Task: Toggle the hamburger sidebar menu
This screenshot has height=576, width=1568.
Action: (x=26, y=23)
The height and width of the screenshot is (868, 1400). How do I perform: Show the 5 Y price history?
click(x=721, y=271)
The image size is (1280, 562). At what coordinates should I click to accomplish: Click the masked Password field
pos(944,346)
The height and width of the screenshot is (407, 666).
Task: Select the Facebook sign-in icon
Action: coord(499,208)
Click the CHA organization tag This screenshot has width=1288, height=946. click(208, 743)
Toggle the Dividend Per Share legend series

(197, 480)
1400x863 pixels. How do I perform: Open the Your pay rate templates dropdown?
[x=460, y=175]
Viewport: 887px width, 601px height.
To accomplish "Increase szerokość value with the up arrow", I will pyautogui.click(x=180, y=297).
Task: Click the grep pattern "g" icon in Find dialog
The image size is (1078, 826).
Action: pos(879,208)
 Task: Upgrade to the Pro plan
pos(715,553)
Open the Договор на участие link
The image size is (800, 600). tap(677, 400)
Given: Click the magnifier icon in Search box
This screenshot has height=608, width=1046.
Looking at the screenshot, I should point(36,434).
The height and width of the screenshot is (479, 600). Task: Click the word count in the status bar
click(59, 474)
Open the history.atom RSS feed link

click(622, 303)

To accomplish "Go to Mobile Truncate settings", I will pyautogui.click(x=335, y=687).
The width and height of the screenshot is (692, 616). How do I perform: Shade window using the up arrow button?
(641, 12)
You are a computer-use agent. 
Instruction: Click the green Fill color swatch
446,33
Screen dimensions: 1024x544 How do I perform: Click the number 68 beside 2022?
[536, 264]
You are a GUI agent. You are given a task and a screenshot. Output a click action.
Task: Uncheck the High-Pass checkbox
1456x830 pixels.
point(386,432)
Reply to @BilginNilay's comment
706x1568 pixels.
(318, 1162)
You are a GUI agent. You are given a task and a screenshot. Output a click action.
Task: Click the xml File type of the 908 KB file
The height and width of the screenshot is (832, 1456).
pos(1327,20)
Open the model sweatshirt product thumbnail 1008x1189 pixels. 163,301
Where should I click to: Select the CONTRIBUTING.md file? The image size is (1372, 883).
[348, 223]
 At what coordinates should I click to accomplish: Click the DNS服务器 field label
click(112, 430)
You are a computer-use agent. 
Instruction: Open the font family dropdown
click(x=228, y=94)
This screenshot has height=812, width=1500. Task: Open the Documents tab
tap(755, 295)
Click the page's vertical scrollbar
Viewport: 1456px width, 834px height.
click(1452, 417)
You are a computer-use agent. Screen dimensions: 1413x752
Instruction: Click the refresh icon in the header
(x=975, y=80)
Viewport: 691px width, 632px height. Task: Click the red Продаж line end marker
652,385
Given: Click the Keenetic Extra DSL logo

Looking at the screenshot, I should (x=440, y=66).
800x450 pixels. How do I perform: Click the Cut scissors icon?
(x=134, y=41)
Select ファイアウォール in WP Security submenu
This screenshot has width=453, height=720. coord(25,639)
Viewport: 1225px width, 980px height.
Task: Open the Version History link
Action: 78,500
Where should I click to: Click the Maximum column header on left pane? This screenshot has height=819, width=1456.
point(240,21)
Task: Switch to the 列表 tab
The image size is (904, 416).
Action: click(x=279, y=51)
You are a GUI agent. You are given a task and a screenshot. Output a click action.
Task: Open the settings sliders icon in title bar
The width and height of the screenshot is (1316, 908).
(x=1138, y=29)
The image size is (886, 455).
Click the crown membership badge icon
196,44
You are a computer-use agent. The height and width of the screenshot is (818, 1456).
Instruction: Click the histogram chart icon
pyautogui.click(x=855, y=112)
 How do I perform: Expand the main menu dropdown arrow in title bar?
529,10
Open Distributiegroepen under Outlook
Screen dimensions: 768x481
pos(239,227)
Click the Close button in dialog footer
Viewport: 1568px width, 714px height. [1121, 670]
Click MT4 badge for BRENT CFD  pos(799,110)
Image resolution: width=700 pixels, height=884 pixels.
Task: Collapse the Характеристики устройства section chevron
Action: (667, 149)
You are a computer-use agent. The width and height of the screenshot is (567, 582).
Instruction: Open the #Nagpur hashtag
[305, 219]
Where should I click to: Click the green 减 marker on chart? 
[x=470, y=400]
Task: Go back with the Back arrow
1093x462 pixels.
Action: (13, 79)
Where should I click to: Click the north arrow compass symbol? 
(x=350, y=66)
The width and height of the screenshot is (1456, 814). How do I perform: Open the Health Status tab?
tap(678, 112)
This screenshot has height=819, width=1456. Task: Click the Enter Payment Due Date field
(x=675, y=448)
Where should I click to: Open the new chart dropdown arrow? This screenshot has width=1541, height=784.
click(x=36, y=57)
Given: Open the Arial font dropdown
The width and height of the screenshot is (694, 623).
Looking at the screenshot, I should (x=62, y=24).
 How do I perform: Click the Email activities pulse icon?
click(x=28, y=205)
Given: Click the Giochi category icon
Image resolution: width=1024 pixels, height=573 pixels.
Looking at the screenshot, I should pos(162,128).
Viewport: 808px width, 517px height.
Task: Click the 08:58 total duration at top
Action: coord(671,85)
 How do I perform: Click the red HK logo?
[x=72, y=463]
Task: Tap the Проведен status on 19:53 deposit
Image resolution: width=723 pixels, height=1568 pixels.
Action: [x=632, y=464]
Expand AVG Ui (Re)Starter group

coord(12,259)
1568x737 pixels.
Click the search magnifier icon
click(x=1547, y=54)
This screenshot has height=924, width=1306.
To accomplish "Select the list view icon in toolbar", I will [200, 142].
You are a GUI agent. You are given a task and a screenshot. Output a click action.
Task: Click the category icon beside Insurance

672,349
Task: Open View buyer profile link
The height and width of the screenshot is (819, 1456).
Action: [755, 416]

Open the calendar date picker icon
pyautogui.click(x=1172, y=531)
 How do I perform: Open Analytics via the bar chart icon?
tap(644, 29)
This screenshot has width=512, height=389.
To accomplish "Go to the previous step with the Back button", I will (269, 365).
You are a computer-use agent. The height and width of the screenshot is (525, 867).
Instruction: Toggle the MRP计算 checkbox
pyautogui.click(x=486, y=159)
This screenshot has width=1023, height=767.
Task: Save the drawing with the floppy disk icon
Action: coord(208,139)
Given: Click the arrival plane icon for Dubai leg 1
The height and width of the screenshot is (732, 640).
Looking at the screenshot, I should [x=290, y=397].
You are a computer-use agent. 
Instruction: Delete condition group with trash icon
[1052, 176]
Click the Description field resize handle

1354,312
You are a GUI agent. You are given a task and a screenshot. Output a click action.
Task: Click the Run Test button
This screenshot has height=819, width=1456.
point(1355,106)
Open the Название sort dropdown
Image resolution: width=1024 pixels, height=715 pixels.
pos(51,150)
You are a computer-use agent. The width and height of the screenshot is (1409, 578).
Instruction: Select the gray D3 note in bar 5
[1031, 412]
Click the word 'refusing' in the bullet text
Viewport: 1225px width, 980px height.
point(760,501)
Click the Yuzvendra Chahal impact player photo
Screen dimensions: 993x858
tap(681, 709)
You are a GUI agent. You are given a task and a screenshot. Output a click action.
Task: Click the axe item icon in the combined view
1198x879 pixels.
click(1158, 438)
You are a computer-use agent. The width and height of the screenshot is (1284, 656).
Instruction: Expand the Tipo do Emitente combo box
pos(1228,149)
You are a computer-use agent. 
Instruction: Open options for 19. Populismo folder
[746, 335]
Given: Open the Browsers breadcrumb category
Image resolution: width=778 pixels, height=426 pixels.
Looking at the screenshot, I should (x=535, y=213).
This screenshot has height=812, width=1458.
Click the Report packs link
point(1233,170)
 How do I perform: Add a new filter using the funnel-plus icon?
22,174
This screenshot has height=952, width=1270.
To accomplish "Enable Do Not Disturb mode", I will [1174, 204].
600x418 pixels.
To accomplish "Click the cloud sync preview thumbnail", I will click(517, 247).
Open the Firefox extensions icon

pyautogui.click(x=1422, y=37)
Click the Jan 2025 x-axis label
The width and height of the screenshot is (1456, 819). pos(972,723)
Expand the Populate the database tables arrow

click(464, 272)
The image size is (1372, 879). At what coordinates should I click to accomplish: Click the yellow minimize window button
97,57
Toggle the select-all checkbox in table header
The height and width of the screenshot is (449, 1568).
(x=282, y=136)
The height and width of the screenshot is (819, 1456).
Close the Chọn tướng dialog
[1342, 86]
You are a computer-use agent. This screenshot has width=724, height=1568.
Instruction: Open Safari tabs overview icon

◆ ◆ ◆ ◆ ◆

Exercise prompt » Copy the data above word for word, starting at its first line and ending at the line that contains "click(x=721, y=271)", with both of those lines included.

Solution for this problem »
Task: Toggle the hamburger sidebar menu
This screenshot has height=576, width=1568.
Action: (x=26, y=23)
The height and width of the screenshot is (868, 1400). How do I perform: Show the 5 Y price history?
click(x=721, y=271)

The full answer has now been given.